And what better way to lighten up a wet, miserable day – quarantine or no quarantine – than curling up on the sofa with a great film?
This could be your chance to watch all the Spanish films you've heard are so good, so you don't feel out of the loop. Even though mainstream Hollywood blockbusters, and massive international productions, including UK favourites, are shown in cinemas in Spain as they break, the line-up for your local flicks will nearly always include at least one latest home-grown release. Unlike in France where the law states that a minimum of 40% of films shown at cinemas must be French or from a French-speaking country, there's no such requirement in Spain – only a conscious effort to give national films a good airing so the Spanish arts industry does not disappear amongst the glittery mist of Tinseltown productions.
And if you follow the Goya Awards, you'll know that the vast majority of trophies goes to Spanish films.
Of course, unless your local cinema holds a one-day-only 'Original Version' or V.O. showing, even Hollywood releases will be in Spanish, and national films themselves are, naturally, shown in the language. If your Spanish isn't quite up to watching a film and getting the best out of it, you're best to order them on DVD so you can set the subtitles into English or, if you're ready to take on a Spanish film in the original but afraid of missing bits, put the subtitles in Spanish and test yourself.
Watching a film in the original language generally needs approximately standard B1 to B2, or roughly from a 'weak' A-level standard to second-year degree level, but with the subtitles on in Spanish, you'll be able to follow it if you're at the lower end of this scale.
And with the subtitles in your own language, it doesn't matter even if your Spanish is nil, but can be a good method of picking up words and phrases.
What to watch
You've got time, so you could start by going through the entire list of this year's Goya Award winners – from the crime thriller Adiós with Mario Casas and Natalia de Molina to the sci-fi El Hoyo by Galder Gaztelu-Urrutia, to the 'dangers of making assumptions' drama Lo Que Arde, or in English, Fire Will Come, through to the psychological family drama Madre with Marta Nieto, there are plenty to choose from. Check out our story on the 2020 Goyas here.
Or, given that his latest, Dolor y Gloria ('Pain and Glory'), starring Antonio Banderas, cleaned up at the Goyas and got its lead actor his first-ever (and long overdue) Oscar nomination, you could settle down to a back-to-back Pedro Almódovar film festival on the sofa.
His earlier movies are a product of their time – the first decade or so after the national censorship on the arts was lifted by default upon the death of dictator General Franco, when everyone from musicians to authors to screen directors literally went wild, producing everything they had not been allowed to up to then.

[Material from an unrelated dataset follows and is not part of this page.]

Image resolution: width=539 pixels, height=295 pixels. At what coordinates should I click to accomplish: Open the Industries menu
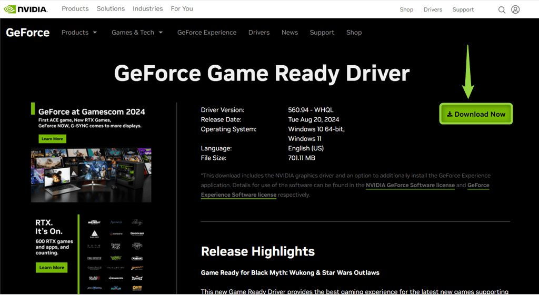tap(147, 9)
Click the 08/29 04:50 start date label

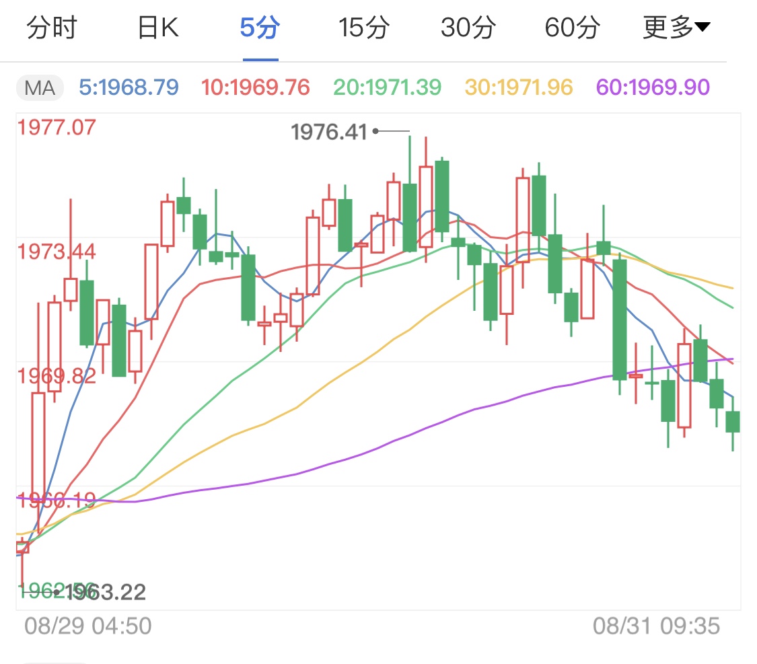point(88,626)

This crazy cultural Renaissance, in Spain's capital, was known as the Movida Madrileña, and so watching some of Almodóvar's best initial productions is something of a history lesson: Drag queens, transsexuals, drug addicts, prostitutes, uncut sex scenes, murder, illegitimate children, and homosexuality are all given as flamboyant an airing as possible and in the most kitsch and melodramatic way imaginable. Particularly recommended are Mujeres al Borde de un Ataque de Nervios ('Women on the Verge of a Nervous Breakdown'), ¿Qué He Hecho Yo Para Merecer Esto? ('What Have I Done to Deserve This?') and La Ley del Deseo ('The Law of Desire'), all produced in the mid- to late 1980s.

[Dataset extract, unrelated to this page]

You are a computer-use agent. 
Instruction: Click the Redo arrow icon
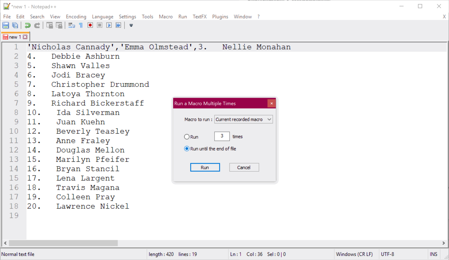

Slightly calmer, more introspective but equally blackly-comic and melodramatic, later films worth a watch are Todo Sobre Mi Madre ('All About My Mother' – second picture), Hable Con Ella ('Talk To Her'), Volver (the same title in English, but translating as 'Coming Back'), Los Abrazos Rotos ('Broken Embraces'), Los Amantes Pasajeros ('I'm So Excited'), and La Piel Que Habito ('The Skin I Live In').
What else to watch
If melodrama and drag-queens aren't your thing, or Almodóvar's later productions are a bit too 'arthouse' or 'near-the-knuckle', here are a few others we recommend to while away your time in quarantine, depending upon your general taste in viewing. Here's our top six.

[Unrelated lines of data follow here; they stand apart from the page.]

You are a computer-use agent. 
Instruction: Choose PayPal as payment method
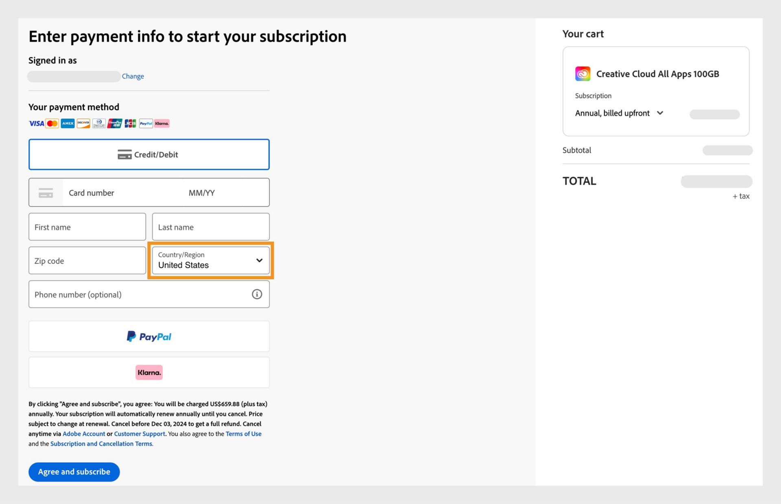click(x=149, y=337)
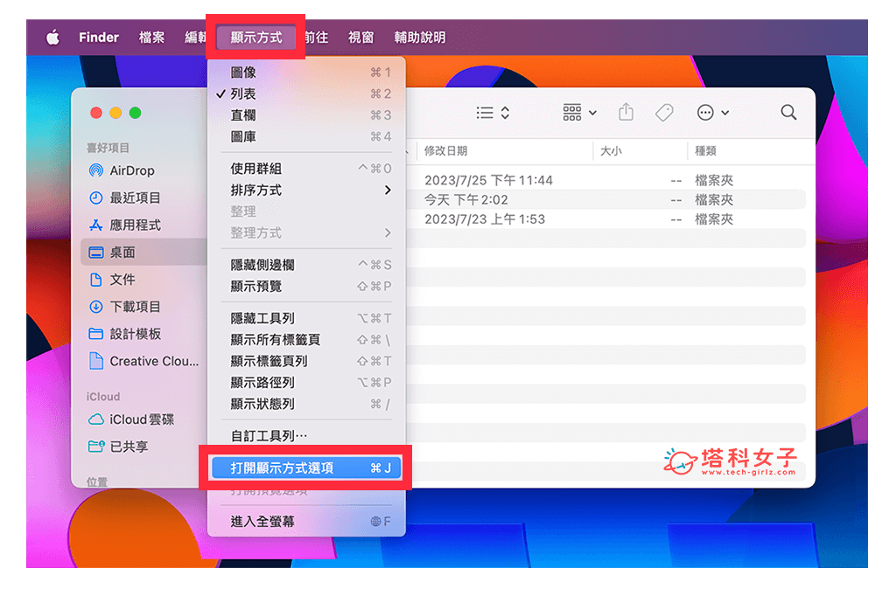Click the Share icon in Finder toolbar
Viewport: 896px width, 603px height.
pos(626,113)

Los Borgia ('The Borgias')
For those into history, but who prefer it to be told through the lives of people and involving some action and suspense, Los Borgia will give you a dramatic insight into one of Spain's most notorious dynasties. For those who live in the Comunidad Valenciana, a day trip to Gandia (southern Valencia province) should be on your agenda for once we're allowed out again – this coastal town with its great shopping streets is home to the palace where 10 generations of Borgias (they were known as the Borjas in Spain and the Borgias in Italy) lived and died until their reign ended by the last of their Dukes, Francisco de Borja, joining the Jesuits.
Much of the film was shot in Gandia – on its rural Ahuir beach and in the palace – and also in Rome, in the dynasty's chambers in the Vatican.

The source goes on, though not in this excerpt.